:: TO DO ::
Quote every one of the items below verbatim, keeping their wording and order unchanged.

-------- MATERIAL FOR THE TASK --------

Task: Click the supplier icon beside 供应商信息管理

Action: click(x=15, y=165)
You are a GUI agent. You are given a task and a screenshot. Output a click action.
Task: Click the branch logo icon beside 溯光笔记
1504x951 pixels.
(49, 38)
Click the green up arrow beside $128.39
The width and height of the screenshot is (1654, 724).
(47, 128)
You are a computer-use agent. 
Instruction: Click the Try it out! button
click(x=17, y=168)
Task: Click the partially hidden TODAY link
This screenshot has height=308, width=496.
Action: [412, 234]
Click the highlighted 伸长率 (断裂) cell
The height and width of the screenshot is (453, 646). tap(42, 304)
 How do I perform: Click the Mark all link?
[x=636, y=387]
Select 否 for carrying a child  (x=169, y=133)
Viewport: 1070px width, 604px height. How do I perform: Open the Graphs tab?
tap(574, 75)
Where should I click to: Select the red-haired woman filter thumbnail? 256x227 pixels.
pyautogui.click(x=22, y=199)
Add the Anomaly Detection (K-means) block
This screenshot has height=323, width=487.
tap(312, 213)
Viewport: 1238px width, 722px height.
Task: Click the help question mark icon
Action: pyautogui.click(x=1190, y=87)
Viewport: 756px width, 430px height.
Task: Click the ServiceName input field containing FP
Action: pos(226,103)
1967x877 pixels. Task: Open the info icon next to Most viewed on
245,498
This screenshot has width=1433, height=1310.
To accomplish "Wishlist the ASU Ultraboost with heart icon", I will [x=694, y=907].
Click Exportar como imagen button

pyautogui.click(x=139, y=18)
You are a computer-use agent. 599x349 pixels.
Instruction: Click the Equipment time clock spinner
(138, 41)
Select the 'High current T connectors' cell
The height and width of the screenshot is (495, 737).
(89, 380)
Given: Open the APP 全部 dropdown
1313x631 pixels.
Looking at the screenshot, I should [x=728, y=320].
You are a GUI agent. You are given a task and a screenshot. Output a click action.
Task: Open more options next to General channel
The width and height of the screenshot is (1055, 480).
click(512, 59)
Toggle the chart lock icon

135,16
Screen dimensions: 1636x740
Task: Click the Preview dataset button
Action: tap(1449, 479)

--------

:: FINISHED EXERCISE ::
Task: Click the supplier icon beside 供应商信息管理

Action: click(x=15, y=165)
You are a GUI agent. You are given a task and a screenshot. Output a click action.
Task: Click the branch logo icon beside 溯光笔记
1504x951 pixels.
(49, 38)
Click the green up arrow beside $128.39
The width and height of the screenshot is (1654, 724).
(47, 128)
You are a computer-use agent. 
Instruction: Click the Try it out! button
click(x=17, y=168)
Task: Click the partially hidden TODAY link
This screenshot has height=308, width=496.
Action: [412, 234]
Click the highlighted 伸长率 (断裂) cell
The height and width of the screenshot is (453, 646). tap(42, 304)
 How do I perform: Click the Mark all link?
[x=636, y=387]
Select 否 for carrying a child  (x=169, y=133)
Viewport: 1070px width, 604px height. How do I perform: Open the Graphs tab?
tap(574, 75)
Where should I click to: Select the red-haired woman filter thumbnail? 256x227 pixels.
pyautogui.click(x=22, y=199)
Add the Anomaly Detection (K-means) block
This screenshot has height=323, width=487.
tap(312, 213)
Viewport: 1238px width, 722px height.
Task: Click the help question mark icon
Action: pyautogui.click(x=1190, y=87)
Viewport: 756px width, 430px height.
Task: Click the ServiceName input field containing FP
Action: pos(226,103)
1967x877 pixels. Task: Open the info icon next to Most viewed on
245,498
This screenshot has width=1433, height=1310.
To accomplish "Wishlist the ASU Ultraboost with heart icon", I will [x=694, y=907].
Click Exportar como imagen button

pyautogui.click(x=139, y=18)
You are a computer-use agent. 599x349 pixels.
Instruction: Click the Equipment time clock spinner
(138, 41)
Select the 'High current T connectors' cell
The height and width of the screenshot is (495, 737).
(89, 380)
Given: Open the APP 全部 dropdown
1313x631 pixels.
Looking at the screenshot, I should [x=728, y=320].
You are a GUI agent. You are given a task and a screenshot. Output a click action.
Task: Open more options next to General channel
The width and height of the screenshot is (1055, 480).
click(512, 59)
Toggle the chart lock icon

135,16
Screen dimensions: 1636x740
Task: Click the Preview dataset button
Action: tap(1449, 479)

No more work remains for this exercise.